This question is of similar spirit as this one, but I simply can't get it to work, so I'll need some help...
Aim: To pre-train a network using TensorFlow with a rather crude loss function, so that all weights/biases are in the right ball park. Then, continue training with a more sophisticated loss function to fine-tune the model.
Attempted approach: After the pre-training stage, save the model (using tf.train.Saver()
), then immediately re-load the variables and change loss function. Below I've added a minimalistic non-working example:
# Crude loss function
loss_fn_1 = tf.reduce_mean(tf.losses.huber_loss(labels=box_in, predictions=box_out), name="loss")
# Less crude loss function
loss_fn_2 = tf.reduce_mean(model.IOU_loss(box_in, box_out), name="IOU_loss")
train_step = tf.train.AdamOptimizer(1e-4).minimize(loss_fn_1)
saver = tf.train.Saver()
# First round of training
with tf.Session() as sess:
sess.run(tf.global_variables_initializer())
# Train hard, fight easy
saver.save(sess, savefile)
# Second round of training
with tf.Session() as sess:
saver = tf.train.import_meta_graph(savefile_meta)

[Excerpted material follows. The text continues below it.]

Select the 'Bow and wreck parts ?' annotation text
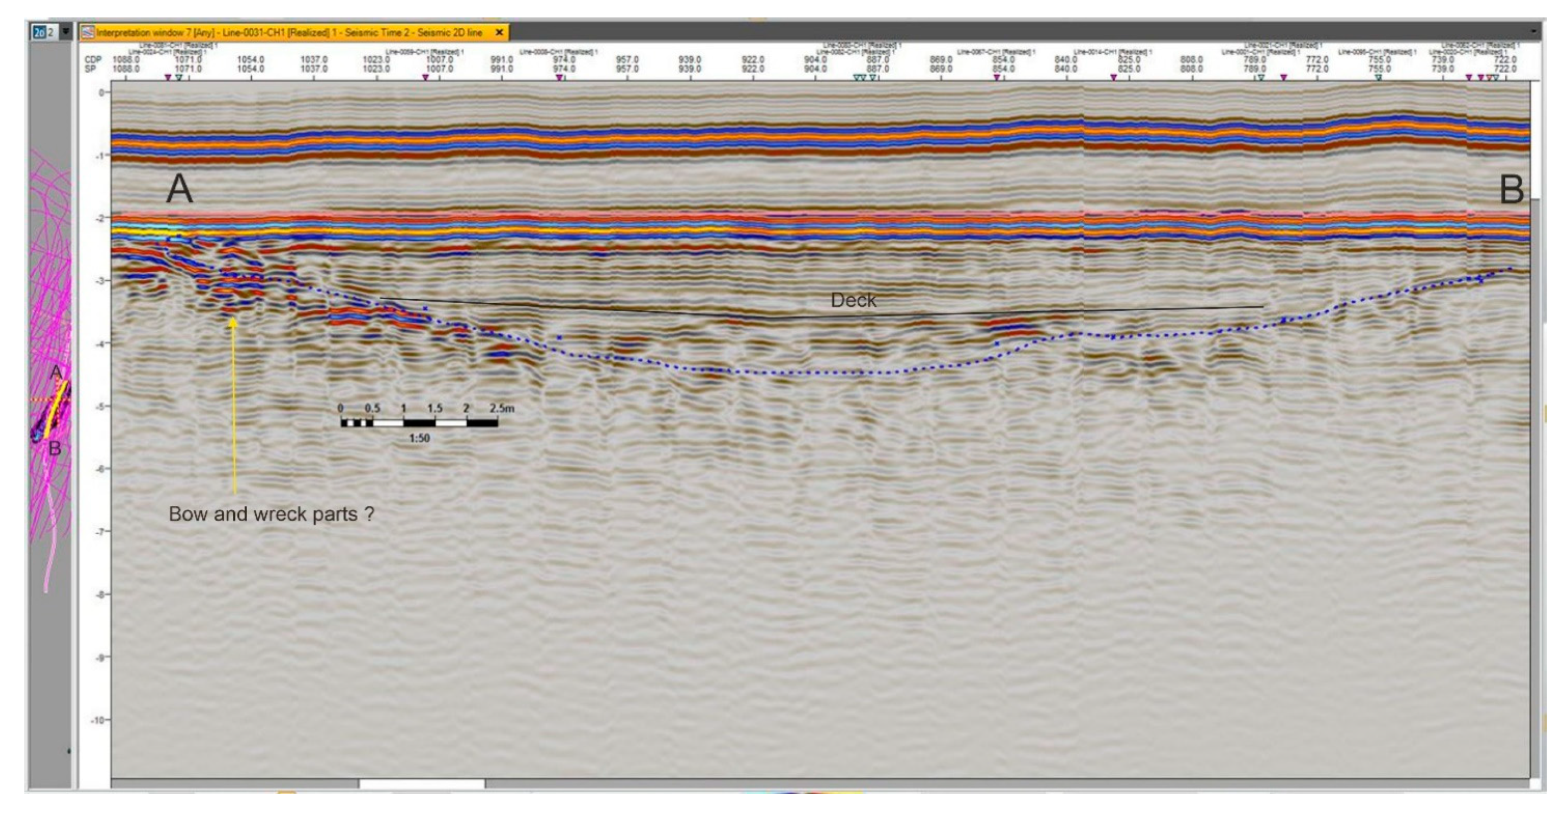click(x=271, y=514)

saver.restore(sess, tf.train.latest_checkpoint(savedir))
graph = tf.get_default_graph()
IOU_loss = graph.get_tensor_by_name("IOU_loss:0")
train_step = tf.train.AdamOptimizer(1e-4).minimize(IOU_loss)

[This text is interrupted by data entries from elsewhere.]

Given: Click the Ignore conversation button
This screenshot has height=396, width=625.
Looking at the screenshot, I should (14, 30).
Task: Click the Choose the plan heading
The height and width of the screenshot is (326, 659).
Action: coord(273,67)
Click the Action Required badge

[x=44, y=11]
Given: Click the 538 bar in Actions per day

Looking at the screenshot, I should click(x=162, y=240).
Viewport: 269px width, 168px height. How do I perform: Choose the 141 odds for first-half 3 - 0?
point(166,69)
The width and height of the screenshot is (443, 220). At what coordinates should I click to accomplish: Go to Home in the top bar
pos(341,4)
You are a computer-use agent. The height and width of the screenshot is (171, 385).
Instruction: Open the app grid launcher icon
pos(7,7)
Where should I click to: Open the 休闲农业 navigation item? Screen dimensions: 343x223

# 'Eye of the tiger'-type of training
I've tried various combinations of re-defining the train_step
before or after re-initiating the tf.Session()
, and loading/renaming various other variables. The main problem is that I'm pretty clueless of what I'm doing, or what the errors really mean, and my random walk hasn't gotten me anywhere.